Given text:

((

Download R studio (https://www.rstudio.com/) and R (https://www.r-project.org/)
Open the metis.Rproj file.
Open the "metis.master.R"" file which contains code to help install and run remaining model.
Install the necessary R packages including Metis.

#----------------------------
# Install necessary packages
#----------------------------
if("devtools" %in% rownames(installed.packages()) == F){install.packages("devtools")}
library(devtools)
if("metis" %in% rownames(installed.packages()) == F){install_github(repo="zarrarkhan/metis")}
library(metis)
if("rgcam" %in% rownames(installed.packages()) == F){install_github(repo="JGCRI/rgcam")}
library(rgcam)
if("tibble" %in% rownames(installed.packages()) == F){install.packages("tibble")}
library(tibble)
if("dplyr" %in% rownames(installed.packages()) == F){install.packages("dlpyr")}
library(dplyr)

))

Your goal: Copy the setup instructions word for word, between "Install the necessary" and "library(devtools)", inclusive.

Given data:
((

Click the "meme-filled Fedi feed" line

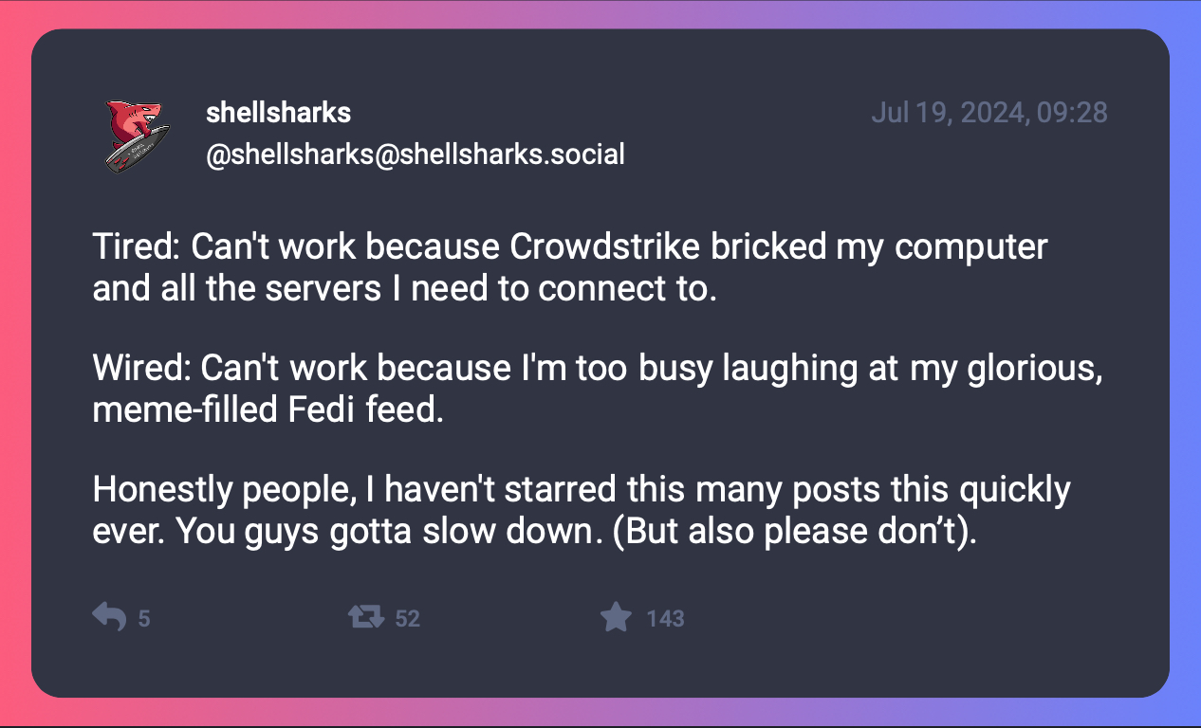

))

Result below:
Install the necessary R packages including Metis.

#----------------------------
# Install necessary packages
#----------------------------
if("devtools" %in% rownames(installed.packages()) == F){install.packages("devtools")}
library(devtools)